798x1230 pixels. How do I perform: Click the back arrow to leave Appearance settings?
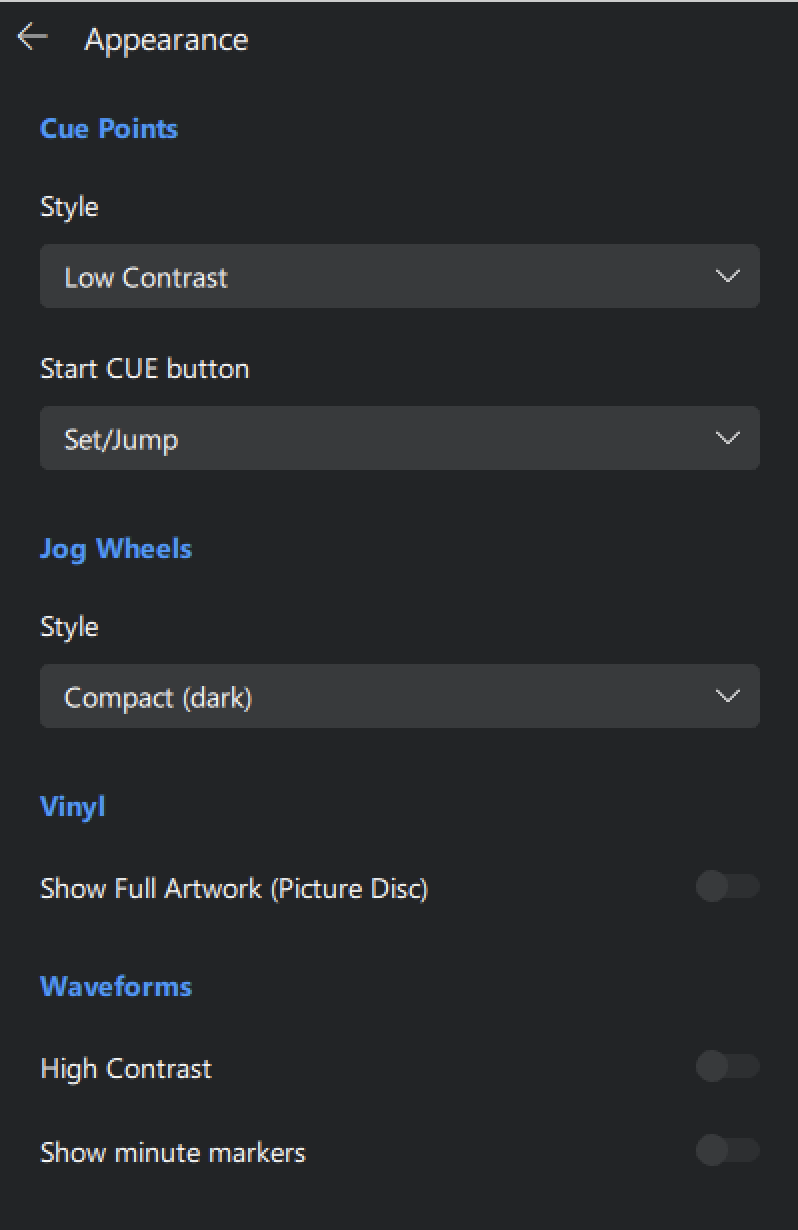tap(33, 37)
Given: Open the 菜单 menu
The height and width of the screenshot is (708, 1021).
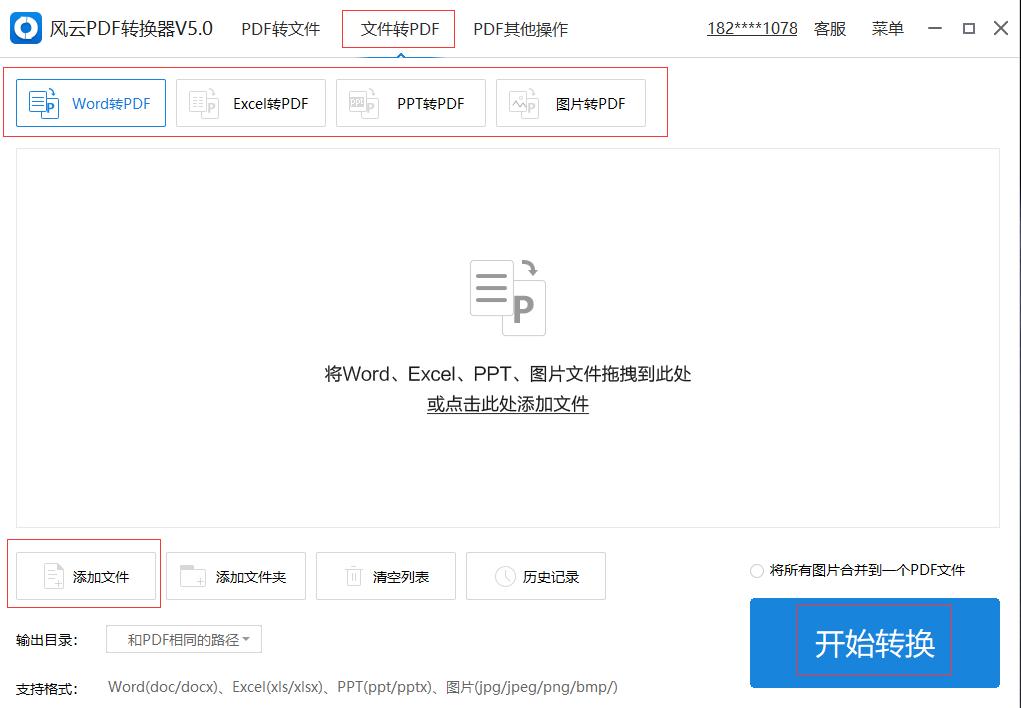Looking at the screenshot, I should pos(886,28).
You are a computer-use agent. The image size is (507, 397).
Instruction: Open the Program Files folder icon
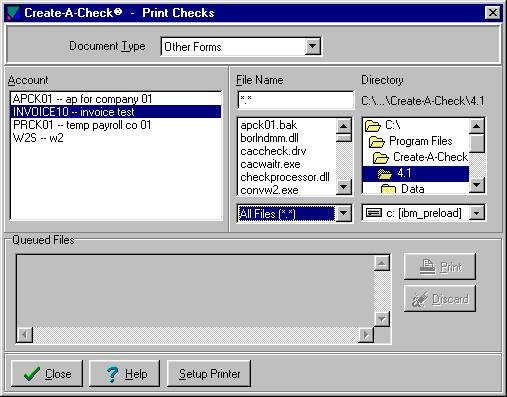[x=377, y=142]
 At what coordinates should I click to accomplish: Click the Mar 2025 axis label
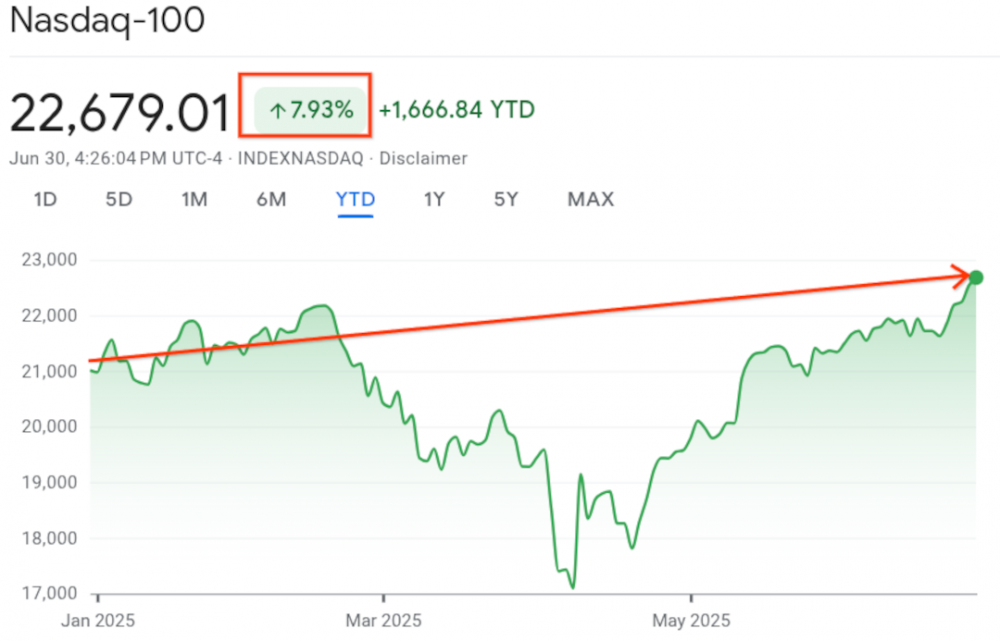pyautogui.click(x=386, y=618)

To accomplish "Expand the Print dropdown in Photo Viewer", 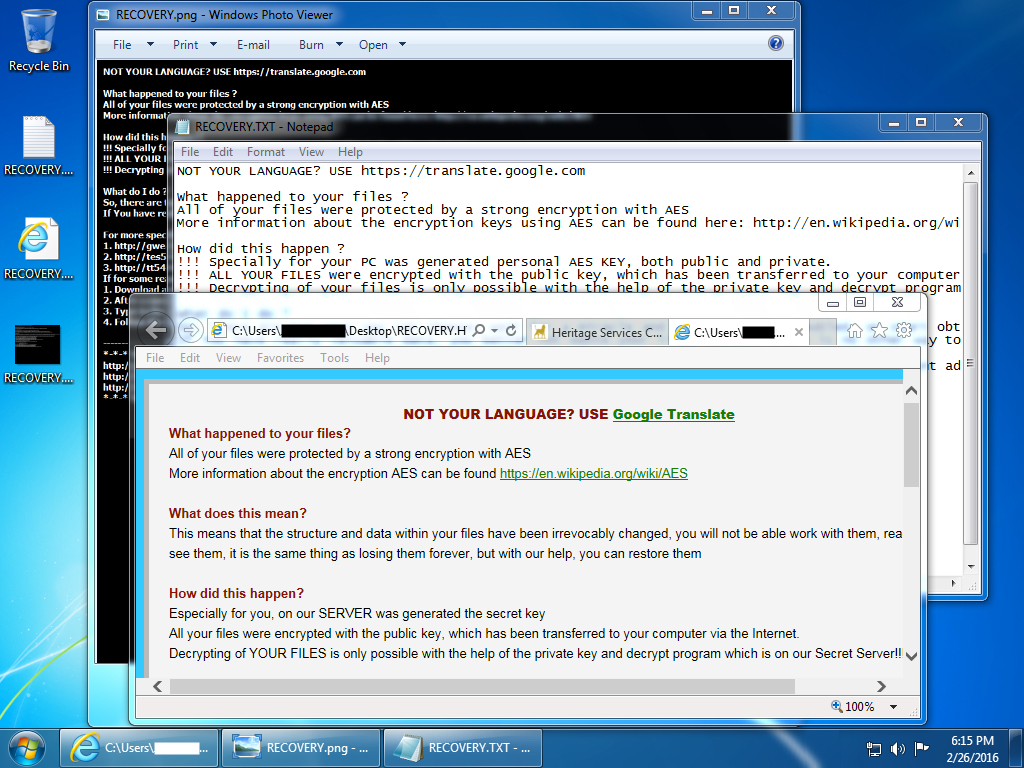I will pyautogui.click(x=195, y=45).
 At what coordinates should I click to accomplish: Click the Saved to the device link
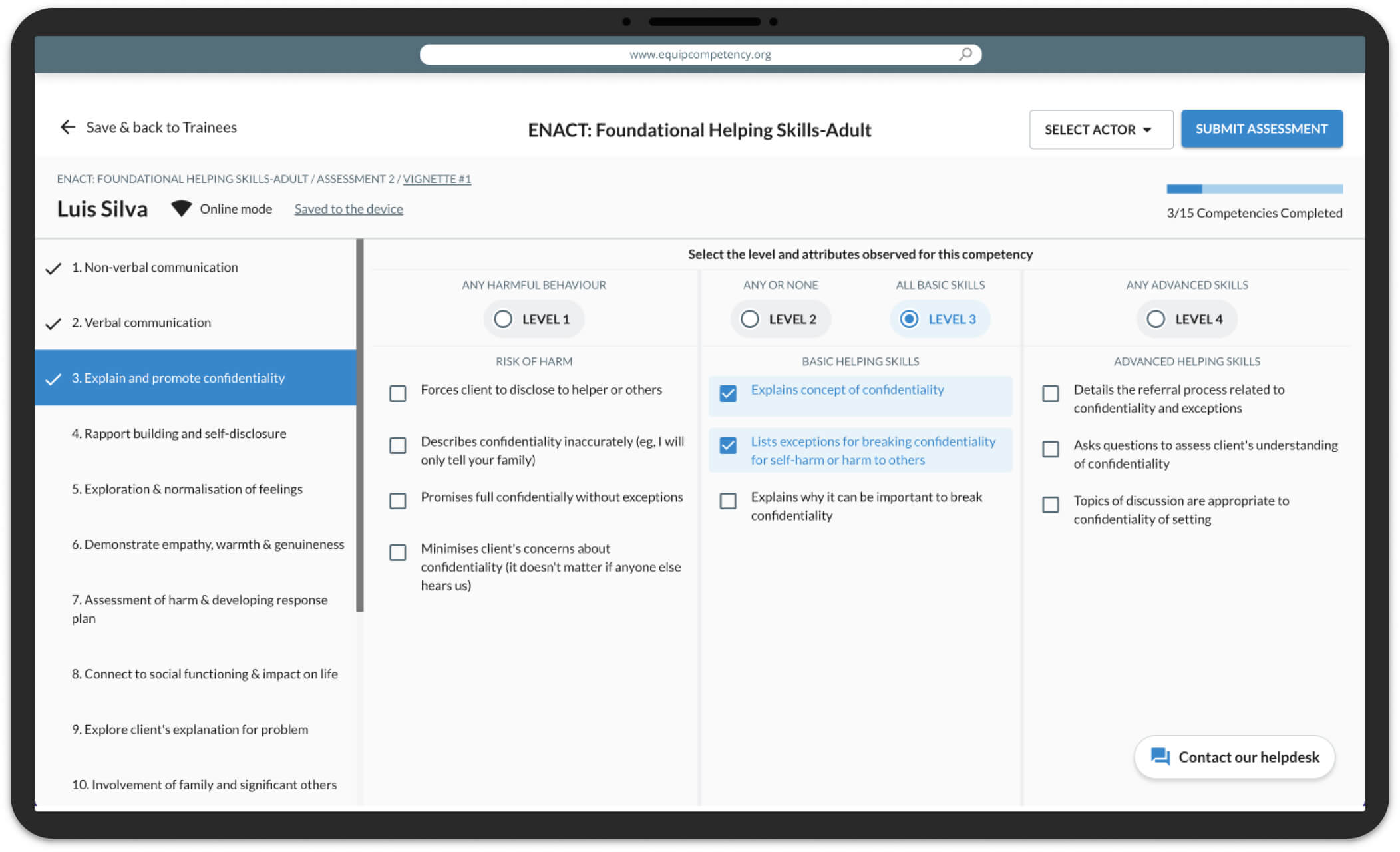(x=349, y=209)
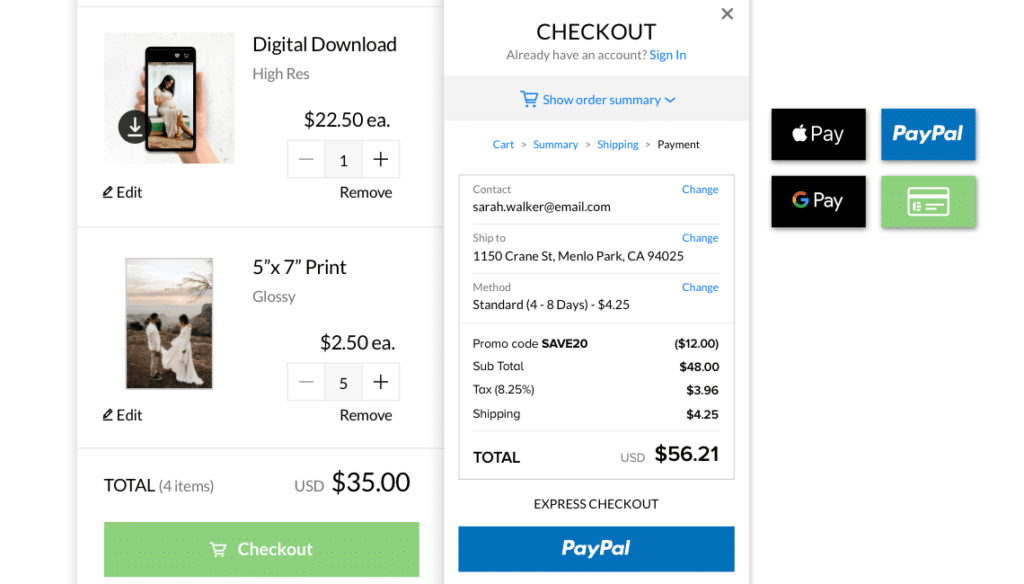The height and width of the screenshot is (584, 1024).
Task: Choose the Google Pay payment option
Action: (x=818, y=201)
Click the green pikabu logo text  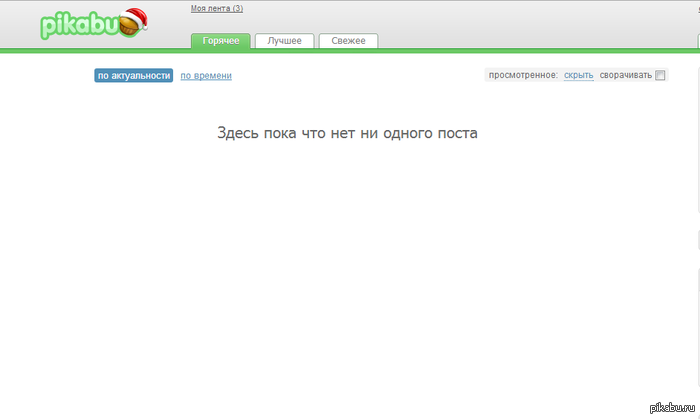pos(79,25)
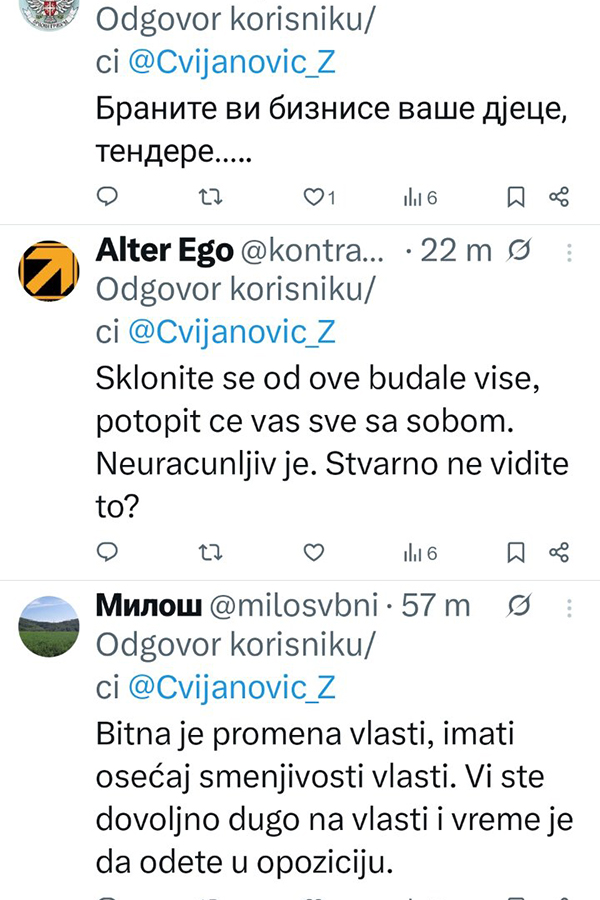
Task: Open Grok actions on Милош's tweet
Action: [520, 605]
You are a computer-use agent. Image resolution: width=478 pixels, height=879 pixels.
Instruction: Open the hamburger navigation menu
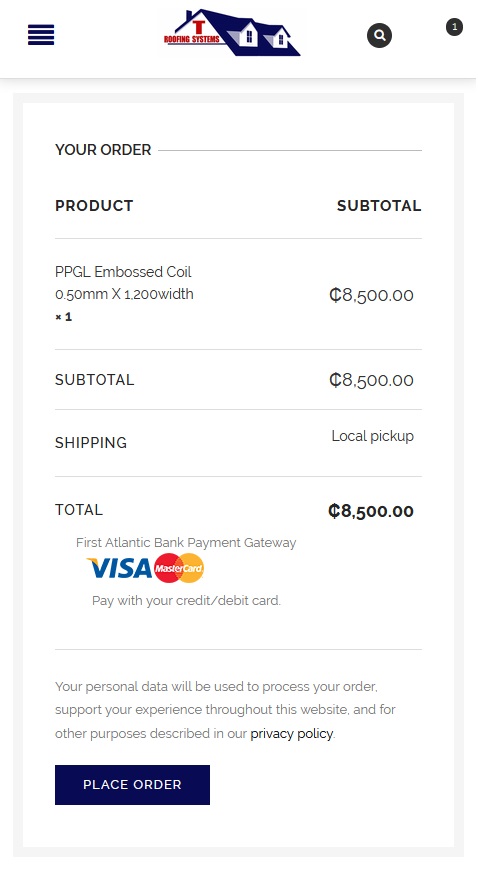click(41, 35)
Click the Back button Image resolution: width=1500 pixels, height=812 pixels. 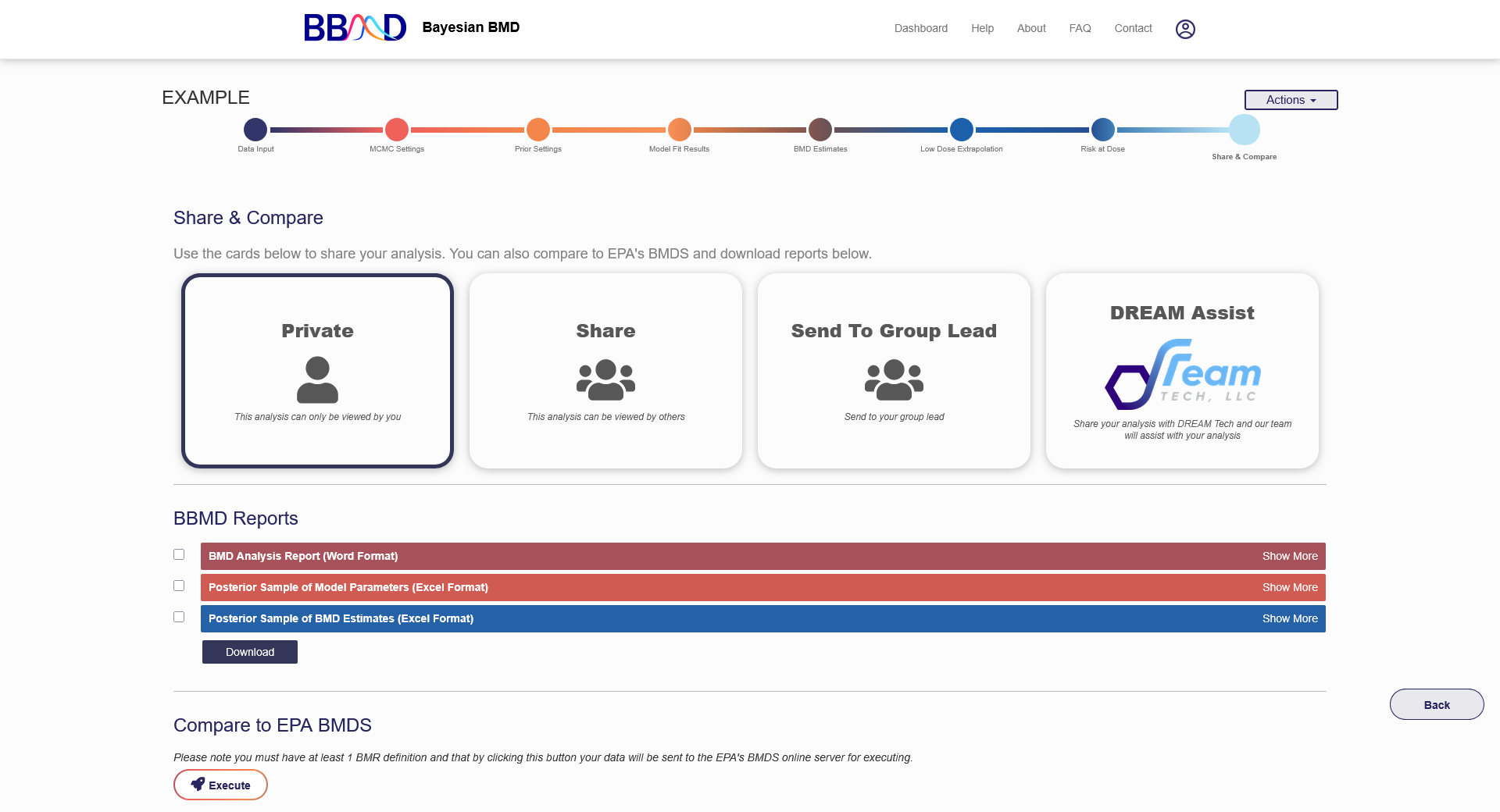pyautogui.click(x=1436, y=704)
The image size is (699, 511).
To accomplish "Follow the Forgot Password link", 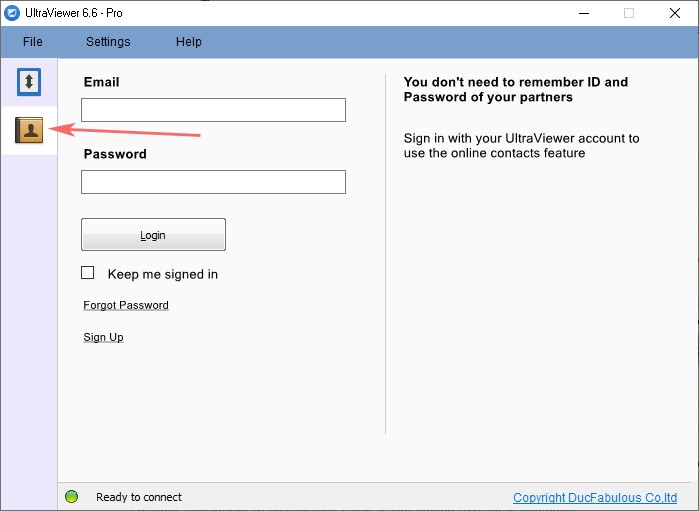I will tap(126, 305).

*HOW TO COMPLETE THIS TASK*. Set out exactly, and only, the lines between the first line of the listing and the line containing "You are a computer-use agent. The", counting both, while leaving every picture out.

*RESULT OF THE EXERCISE*.
798x1230 pixels. How do I perform: Click the back arrow to leave Appearance settings?
tap(33, 37)
Given: Open the 菜单 menu
The height and width of the screenshot is (708, 1021).
Looking at the screenshot, I should pos(886,28).
You are a computer-use agent. The image size is (507, 397).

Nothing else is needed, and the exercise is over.